In April, a team of French researchers analyzed patients who had an inferior vena cava (IVC) filter implanted as a way to avoid pulmonary embolism.

The researchers compared those patients to ones who were prescribed an anticoagulant to treat their medical condition.

The study found that patients who were implanted with an IVC doubled their risk of having blood clots travel to their lungs (pulmonary embolism).

Some medical experts have challenged the group of researchers, stating that long-term benefits of IVC filters appear after a year of implantation. However, the researchers argued that any long-term benefits of the medical device are outweighed by the fact that IVC patients have a greater risk of deep venous thrombosis as well as pulmonary embolism.
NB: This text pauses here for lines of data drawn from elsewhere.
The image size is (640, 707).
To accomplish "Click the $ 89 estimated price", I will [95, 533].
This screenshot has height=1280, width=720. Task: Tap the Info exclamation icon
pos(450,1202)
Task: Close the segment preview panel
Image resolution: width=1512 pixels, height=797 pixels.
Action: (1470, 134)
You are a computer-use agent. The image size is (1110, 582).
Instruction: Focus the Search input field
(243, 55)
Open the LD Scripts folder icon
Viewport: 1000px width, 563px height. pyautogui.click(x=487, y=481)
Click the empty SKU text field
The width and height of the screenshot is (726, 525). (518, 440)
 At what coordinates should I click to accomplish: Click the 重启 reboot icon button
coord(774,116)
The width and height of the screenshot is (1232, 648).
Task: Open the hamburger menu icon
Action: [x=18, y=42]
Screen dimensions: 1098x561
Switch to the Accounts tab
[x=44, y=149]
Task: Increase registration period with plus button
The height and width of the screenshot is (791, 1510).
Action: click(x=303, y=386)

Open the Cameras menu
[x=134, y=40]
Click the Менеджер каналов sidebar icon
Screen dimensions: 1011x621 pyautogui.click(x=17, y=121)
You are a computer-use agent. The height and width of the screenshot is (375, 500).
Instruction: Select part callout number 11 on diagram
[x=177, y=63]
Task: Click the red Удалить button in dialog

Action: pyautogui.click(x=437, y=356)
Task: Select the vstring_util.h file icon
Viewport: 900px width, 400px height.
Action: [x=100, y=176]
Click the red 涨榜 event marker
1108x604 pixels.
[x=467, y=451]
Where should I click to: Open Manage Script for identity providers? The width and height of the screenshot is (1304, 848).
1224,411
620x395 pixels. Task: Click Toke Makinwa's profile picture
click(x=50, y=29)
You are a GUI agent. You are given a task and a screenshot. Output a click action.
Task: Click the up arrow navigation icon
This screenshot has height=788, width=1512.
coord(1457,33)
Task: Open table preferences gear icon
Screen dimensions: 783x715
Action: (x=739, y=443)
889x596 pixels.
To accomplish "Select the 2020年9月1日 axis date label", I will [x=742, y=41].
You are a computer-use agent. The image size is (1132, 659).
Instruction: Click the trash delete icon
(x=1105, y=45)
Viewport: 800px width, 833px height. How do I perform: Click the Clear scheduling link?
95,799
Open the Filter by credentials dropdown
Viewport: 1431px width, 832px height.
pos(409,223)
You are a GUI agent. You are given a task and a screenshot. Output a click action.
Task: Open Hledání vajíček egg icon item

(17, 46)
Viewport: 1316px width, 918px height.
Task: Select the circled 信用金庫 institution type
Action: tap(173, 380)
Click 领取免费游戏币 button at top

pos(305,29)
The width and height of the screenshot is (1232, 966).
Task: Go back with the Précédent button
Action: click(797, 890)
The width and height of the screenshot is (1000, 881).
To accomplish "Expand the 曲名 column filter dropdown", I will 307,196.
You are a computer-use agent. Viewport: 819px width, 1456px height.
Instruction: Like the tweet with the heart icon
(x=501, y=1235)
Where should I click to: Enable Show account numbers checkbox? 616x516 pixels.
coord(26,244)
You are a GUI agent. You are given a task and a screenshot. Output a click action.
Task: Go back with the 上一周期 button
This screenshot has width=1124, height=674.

Based on their study findings, researchers recommend that IVC filters not be used by any patients who could be prescribed a blood thinner to treat their medical condition. They state that the long-term benefits of anticoagulants resulted in a more favorable option of blood clot treatment.

IVC Filter Studies

An IVC filter is a small cage-like device that is inserted into the main vein in order to trap blood clots until they dissolve. The U.S. Food and Drug Administration (FDA) has approved it for use in treating pulmonary thromboembolism when blood thinners can’t or shouldn’t be used, and in emergency treatment following massive pulmonary embolism when expected benefits of traditional therapy are reduced

The implant has been the subject of many studies after patients reported serious IVC complications including filter migration and filter fracture that caused small fragments to travel into the heart and lungs.

In a 2012 study published in Cardiovascular Interventional Radiology, researchers found that 40 percent of IVC filters moved out of position, while almost all of Gunter Tulip and Cook Celect filters perforated the venal cava wall within 71 days of implantation.

In 2013, a study published in JAMA Internal Medicine found that eight percent of IVC patients suffered from pulmonary embolism regardless of the medical device, while less than 10 percent of the analyzed filters were removed successfully.

After multiple studies and hundreds of adverse event reports, the U.S. Food and Drug Administration announced that physicians should remove IVC filters as soon as the risk of pulmonary embolism has subsided. The federal agency suggests the time frame for removal should be within one to two months, stating that serious IVC filter complications may occur with long-term placement.

IVC Filter Risks

While the FDA has approved IVC filter use for specific circumstances, the agency warns that in order to avoid serious complications, short term use of the IVC filter is key.

Commonly reported IVC filter complications include:

• Caval penetration
• IVC filter fracture
• Filter migration
• Access site thrombosis
• IVC thrombosis
• Deep vein thrombosis (DVT)

The FDA announced that out of the 921 IVC filter adverse event reports they have received, 328 involved device migration, 146 involved detached device components, 70 reported IVC perforation, and 56 claimed filter fractures.

IVC Filter Lawsuits

A growing number of plaintiffs continue to file IVC filter lawsuits throughout the nation. In 2014, all Cook Gunther Tulip and Cook Celect lawsuits were consolidated into a mulitdistrict litigation centralized in the Southern District of Indiana.

All Bard IVC filter lawsuits have also been consolidated into an MDL, centralizing the complaints within the District of Arizona.

In general, IVC filter lawsuits allege the medical device caused some sort of internal injury. Some plaintiffs claim the IVC filter perforated the vena cava and traveled to nearby organs including the bowels, liver and aorta, while other plaintiffs allege the device broke into fragments which then traveled to the heart or lungs.